Türkiye'nin politik açıdan Sudan gibi yalnızlık içinde olmaması, demokrasi ve insan hakları gibi konularda Sudan'a göre saygın bir yerde bulunması, ABD ve Avrupa Birliği ülkeleri ile ilişkilerinin iyi olması benzer bir sürecin yaşanmayacağını gösteriyorsa da, uluslararası ilişkilerde konjonktürel ve çıkar ilişkilerinin belirleyici olduğunu da unutmamak gerekir. Referandumun bölgedeki Kürt liderler tarafından yakından izlendiği ve Kürt lobilerin hazırlık çalışmaları içerisinde oldukları biliniyor. Referandum sonucu çıkan bağımsızlık kararıyla birlikte, ABD'nin önerdiği Birleşik Irak cazibesini yitirerek, Kürt liderlerin ikna edilmesi zorlaşacaktır.

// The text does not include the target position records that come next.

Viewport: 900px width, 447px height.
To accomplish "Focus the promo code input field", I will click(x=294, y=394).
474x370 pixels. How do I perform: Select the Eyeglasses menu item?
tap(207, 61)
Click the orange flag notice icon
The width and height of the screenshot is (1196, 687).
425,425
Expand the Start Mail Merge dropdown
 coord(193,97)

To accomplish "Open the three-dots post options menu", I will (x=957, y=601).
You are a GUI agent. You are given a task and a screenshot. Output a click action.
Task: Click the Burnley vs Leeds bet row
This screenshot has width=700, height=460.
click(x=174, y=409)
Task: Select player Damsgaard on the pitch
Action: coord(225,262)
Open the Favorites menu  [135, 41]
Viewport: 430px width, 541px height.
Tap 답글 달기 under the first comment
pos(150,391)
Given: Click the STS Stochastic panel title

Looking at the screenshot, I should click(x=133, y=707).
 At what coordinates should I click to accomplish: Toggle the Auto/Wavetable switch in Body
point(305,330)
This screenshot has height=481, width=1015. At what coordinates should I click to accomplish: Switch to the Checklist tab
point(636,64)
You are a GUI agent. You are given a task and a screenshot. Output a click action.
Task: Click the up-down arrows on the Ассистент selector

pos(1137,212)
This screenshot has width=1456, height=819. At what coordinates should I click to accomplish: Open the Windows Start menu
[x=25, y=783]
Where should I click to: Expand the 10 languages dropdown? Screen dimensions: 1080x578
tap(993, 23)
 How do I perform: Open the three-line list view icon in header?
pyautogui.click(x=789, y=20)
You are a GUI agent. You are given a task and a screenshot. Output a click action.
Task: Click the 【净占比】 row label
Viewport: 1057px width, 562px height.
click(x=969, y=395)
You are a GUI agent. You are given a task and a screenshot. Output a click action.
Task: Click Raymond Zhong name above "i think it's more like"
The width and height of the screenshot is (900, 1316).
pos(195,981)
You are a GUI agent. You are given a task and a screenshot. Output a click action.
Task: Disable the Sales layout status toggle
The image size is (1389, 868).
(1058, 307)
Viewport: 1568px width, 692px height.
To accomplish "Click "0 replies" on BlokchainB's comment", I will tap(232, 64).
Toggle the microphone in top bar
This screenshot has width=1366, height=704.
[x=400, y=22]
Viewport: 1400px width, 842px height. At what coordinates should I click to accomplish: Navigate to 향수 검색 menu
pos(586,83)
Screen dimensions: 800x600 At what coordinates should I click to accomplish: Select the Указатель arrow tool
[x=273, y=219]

Güney Sudan'ın ayrılması İran, Suriye, Irak ve Türkiye'de ayrı bir Kürt devleti kurma talebinde olanlar için bir moral kaynağı olacak, sesleri daha gür çıkacaktır. Son günlerde gerek Murat Karayılan'ın gerek Avrupa'daki Kürt liderlerin İsrail yoluyla ABD ile temasa girmek istemesi, PKK'nın yeni dönemde bölgede daha etkin bir rol üstleneceğini gösteriyor.

Uluslararası güçler, Sudan'ın güney sorununu Sudan'ın bir iç meselesi olarak görmeyip bölgesel bir sorun olarak değerlendirdiler. Şimdi aynı senaryonun Ortadoğu ülkeleri için geçerli olduğunu söylemek mümkün. Türkiye ve Suriye'deki Kürt sorunu artık bu ülkelerin kendilerine ait bir sorun gibi görülmemekte, bölgesel bir sorun olduğu diplomatlar ve siyasiler tarafından sürekli belirtilmektedir.

Türkiye'nin güneydoğusunda yaşananlar ile Sudan'ın güneyinde yaşananlar arasında pek benzerlik bulunmamasına rağmen PKK'nın bölgede SPLM'nin rolünü üstlenmesi, Sudan'da yaşananların Türkiye'yi de etkileyebileceği anlamına geliyor. Güney Sudan'ın şişeden çıkacak cin olması, pandoranın kutusunu açacak ve Sudan'da olduğu gibi yeni güç odakları Ortadoğu'da devreye girecektir.